Many Texas residents contact us considering a property tax loan to help with delinquent property taxes and have no idea they may qualify for a deferral program by the state of Texas. As standard practice, we always advise our clients of their rights to a deferral and have decided to write this blog as a guide.
Texas property tax deferral program for 65 or over and disabled homeowners.
Section 33.06 under the Texas Property Tax Code allows homeowners who are 65 or older or disabled to postpone paying property taxes on their homestead for as long as they own and reside in their home. To apply for a deferral of property taxes, Form 50-126, must be completed and returned to the Central Appraisal District in the county in which your property is located.
When do you qualify, and should you postpone paying your property taxes?

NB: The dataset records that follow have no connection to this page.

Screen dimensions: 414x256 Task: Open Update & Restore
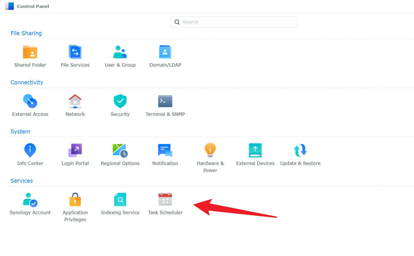click(x=300, y=151)
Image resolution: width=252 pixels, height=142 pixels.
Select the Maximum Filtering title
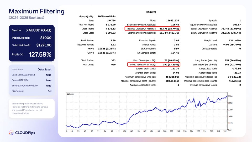click(37, 11)
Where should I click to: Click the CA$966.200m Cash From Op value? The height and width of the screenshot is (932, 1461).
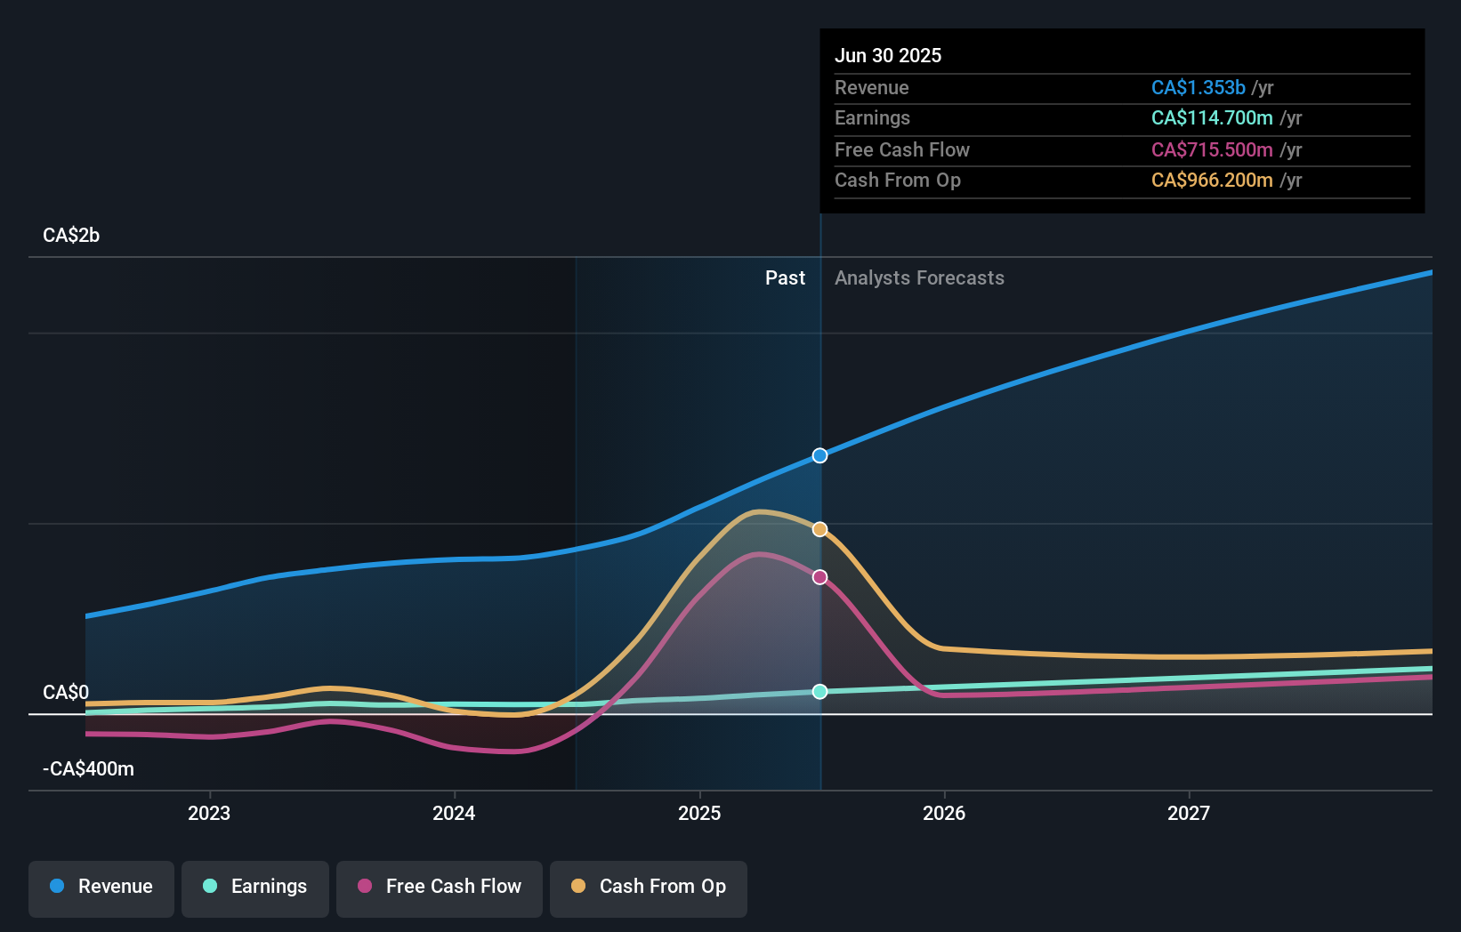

If you are a homeowner age 65 or over or disabled, you can defer or postpone paying delinquent property taxes on your homestead for as long as you own it and live in it. While entering the deferral program may be a good idea, remember that this program only defers payment; it does NOT cancel the obligation. Interest is added at the rate of 5% annually. Once you no longer own your home or live in it, all the taxes, penalties, and interest become due after 180 days. This can be a real problem for two reasons. One, the compounded interest at 5% can eat up any equity in your home very quickly – especially if no payments are made to reduce the unpaid and accruing balance. Two, after the 180-day period, the taxing entities will want all unpaid taxes, penalties, and interest to be paid in full, and if these remain unpaid, the collection efforts from the taxing entities can be severe… including a tax lawsuit and foreclosure.

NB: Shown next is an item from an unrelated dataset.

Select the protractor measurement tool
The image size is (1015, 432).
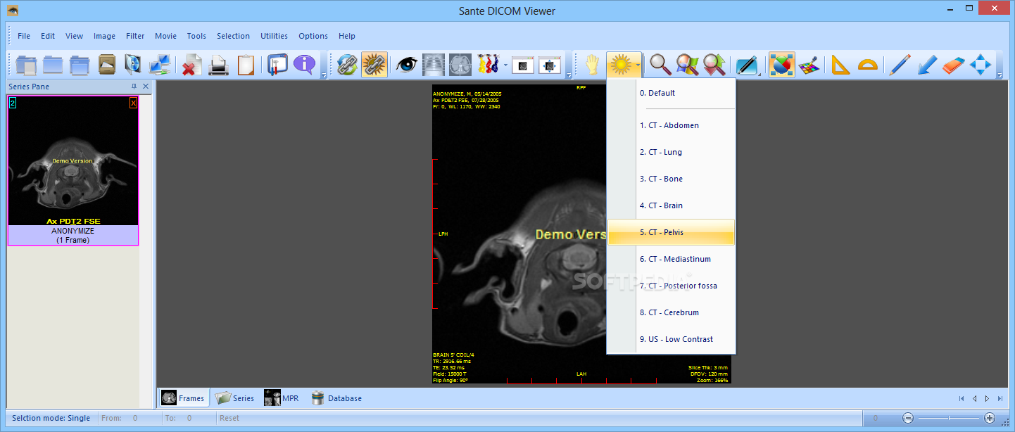pyautogui.click(x=868, y=65)
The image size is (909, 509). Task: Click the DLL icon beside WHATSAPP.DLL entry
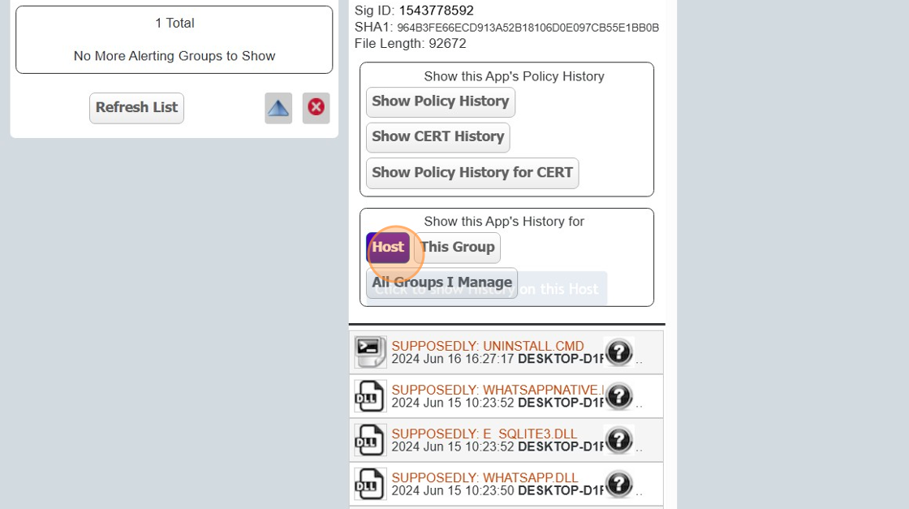click(x=369, y=483)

When can someone 65 or older or disabled not defer their property taxes?
This program is only offered for homesteads where you own the property and reside there. This program is not available for rental or commercial properties. A property tax loan may still be your best option for these types of properties.
Also, your mortgage company (if any) may have language in their Deed of Trust that allows them to accelerate your note if you file for deferred property taxes. So, even if you do qualify through the state, you may not qualify through your obligation to your mortgage company and once again, you may want to consider other options, including a property tax loan.